CIOs and CISOs hold off on crucial updates due to potential impact on business operations

CIOs and CISOs around the world have held back from implementing critical measures that keep them resilient against disruption and cyber threats.

CIOs and CISOs hold off on crucial updates

Over eight out of ten (81%) said that they have refrained from adopting an important security update or patch, due to concerns about the impact it might have on business operations. In fact, over half (52%) said they had done so on more than one occasion, according to the new research released by Tanium.

The Global Resilience Gap study of 500 CIOs and CISOs across the United States, United Kingdom, Germany, France and Japan, in companies of 1000+ employees explores the challenges and trade-offs that IT operations and security leaders face in protecting their business from a growing number of cyber threats and disruptions.

The study also explores the internal challenges that are holding back most technology leaders from achieving full visibility and control of their IT environments.

Lack of visibility and control across networks

The study discovered that a lack of visibility across endpoints – laptops, servers, virtual machines, containers, or cloud infrastructure – is preventing organizations from making confident decisions, operating efficiently, and remaining resilient against disruptions.

Almost a third (32%) of respondents said that departments and business leaders work in silos, leaving them with a lack of visibility and control over IT operations.

And this has directly affected the business, with the majority (80%) of CIOs and CISOs having found out that a critical update or patch they thought had been deployed had not actually updated all devices, leaving the business exposed as a result.

IT security and operational trade-offs

As well as visibility issues, the study revealed the IT security and operational trade-offs that CIOs and CISOs make due to wider business pressures.

Over 9 in 10 (94%) respondents said that they have to make compromises in how well they are able to protect their organizations from disruptions to technology, including cyber threats and outages.
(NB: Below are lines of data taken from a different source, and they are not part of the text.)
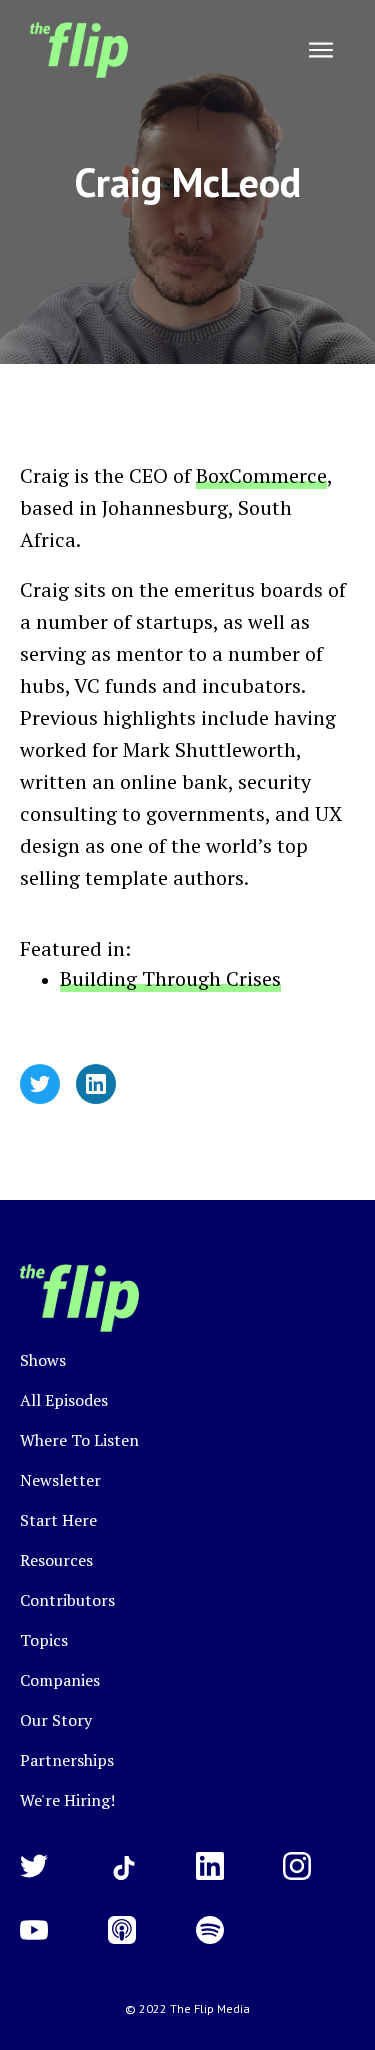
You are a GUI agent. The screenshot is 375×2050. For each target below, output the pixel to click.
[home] (74, 50)
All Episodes (64, 1400)
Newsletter (60, 1480)
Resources (56, 1560)
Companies (60, 1680)
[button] (321, 50)
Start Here (58, 1520)
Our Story (56, 1720)
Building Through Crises (170, 978)
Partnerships (67, 1760)
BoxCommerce (261, 475)
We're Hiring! (67, 1800)
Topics (44, 1640)
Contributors (67, 1600)
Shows (43, 1360)
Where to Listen (79, 1440)
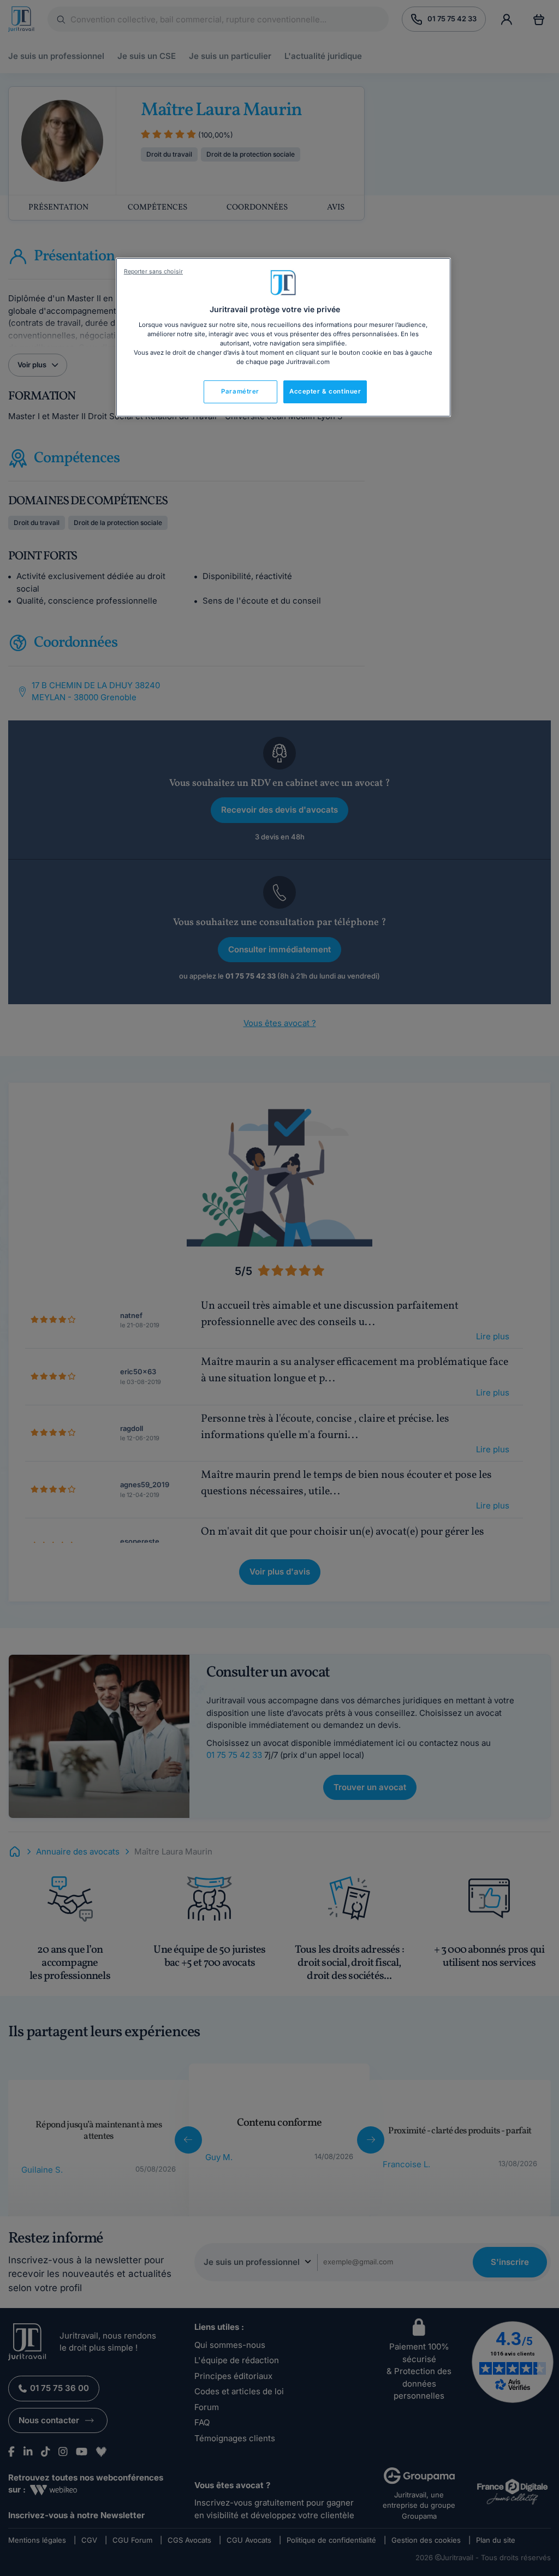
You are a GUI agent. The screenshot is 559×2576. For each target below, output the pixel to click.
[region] (283, 337)
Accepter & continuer (325, 391)
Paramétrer (240, 391)
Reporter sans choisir (153, 271)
When asked about the key reasons for making these compromises, a third of those surveyed (33%) cited pressure to keep the lights on, with almost a third (31%) suggesting that a focus on implementing new systems takes precedence over protecting existing business assets.

Otherwise, over a quarter (26%) cited that being hamstrung by legacy IT commitments restricted their security efforts, and 23% stressed that internal politics was the key driver.
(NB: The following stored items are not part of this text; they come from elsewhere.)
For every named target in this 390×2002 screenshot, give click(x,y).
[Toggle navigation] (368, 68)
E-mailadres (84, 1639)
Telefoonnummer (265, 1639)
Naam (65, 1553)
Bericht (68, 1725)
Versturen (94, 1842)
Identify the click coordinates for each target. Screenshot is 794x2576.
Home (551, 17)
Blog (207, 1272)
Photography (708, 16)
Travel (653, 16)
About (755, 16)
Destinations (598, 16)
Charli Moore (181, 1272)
Fragmented internal priorities

A lack of understanding of the need for business and technology resilience among other leaders across an organization was identified as a key factor in pressuring CIOs and CISOs to make compromises in their efforts to maintain resilience against disruption.

Almost half (47%) of the CIOs and CISOs surveyed said that they face challenges because other business units do not grasp how important technology resilience is to the company.
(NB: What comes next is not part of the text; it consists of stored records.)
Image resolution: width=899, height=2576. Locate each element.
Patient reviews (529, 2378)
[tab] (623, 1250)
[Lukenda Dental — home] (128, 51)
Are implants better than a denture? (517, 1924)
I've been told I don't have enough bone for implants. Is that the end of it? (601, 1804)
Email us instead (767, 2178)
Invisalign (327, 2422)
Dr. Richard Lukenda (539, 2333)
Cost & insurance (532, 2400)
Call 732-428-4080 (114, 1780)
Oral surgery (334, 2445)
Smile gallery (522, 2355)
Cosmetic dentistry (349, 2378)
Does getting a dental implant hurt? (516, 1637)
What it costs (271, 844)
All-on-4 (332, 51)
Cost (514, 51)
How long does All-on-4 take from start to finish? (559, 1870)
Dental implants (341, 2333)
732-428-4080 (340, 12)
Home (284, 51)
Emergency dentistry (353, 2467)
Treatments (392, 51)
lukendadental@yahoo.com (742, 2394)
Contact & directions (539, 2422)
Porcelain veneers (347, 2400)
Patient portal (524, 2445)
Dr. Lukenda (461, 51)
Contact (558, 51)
While, 40% claimed issues arise as other business units prioritize their customer work over security protocols.

These divergent priorities are leading many of the survey respondents to worry about the potential impact it will have. Over a third of respondents (35%) are concerned that making security compromises will lead to the loss of customer data, while a third (33%) worry about a loss of customer trust.

A quarter (25%) of respondents said that the company being unable to comply with current regulations was also a concern.

CIOs and CISOs hold off on crucial updates

Ryan Kazanciyan, Chief Technology Officer at Tanium concludes: “A resilient organization can depend on its people, processes and technology to quickly adapt to cyberattacks, outages and other forms of disruption. However, our research shows that CIOs and CISOs are having to hold off on making crucial updates due to concerns about the impact it might have on business operations.

Given that global cyber-attacks such as WannaCry were catalyzed by poor security hygiene, organizations need to ensure that they can confidently effect change to protect critical assets, monitor impact, and recover from the unexpected.

As organizations look to build a strong security and compliance culture, it is essential that IT operations and security teams unite around a common set of actionable data for true visibility and control over all of their computing devices. This will enable them to prevent, adapt and rapidly respond in real-time to any technical disruption or cyber threat.”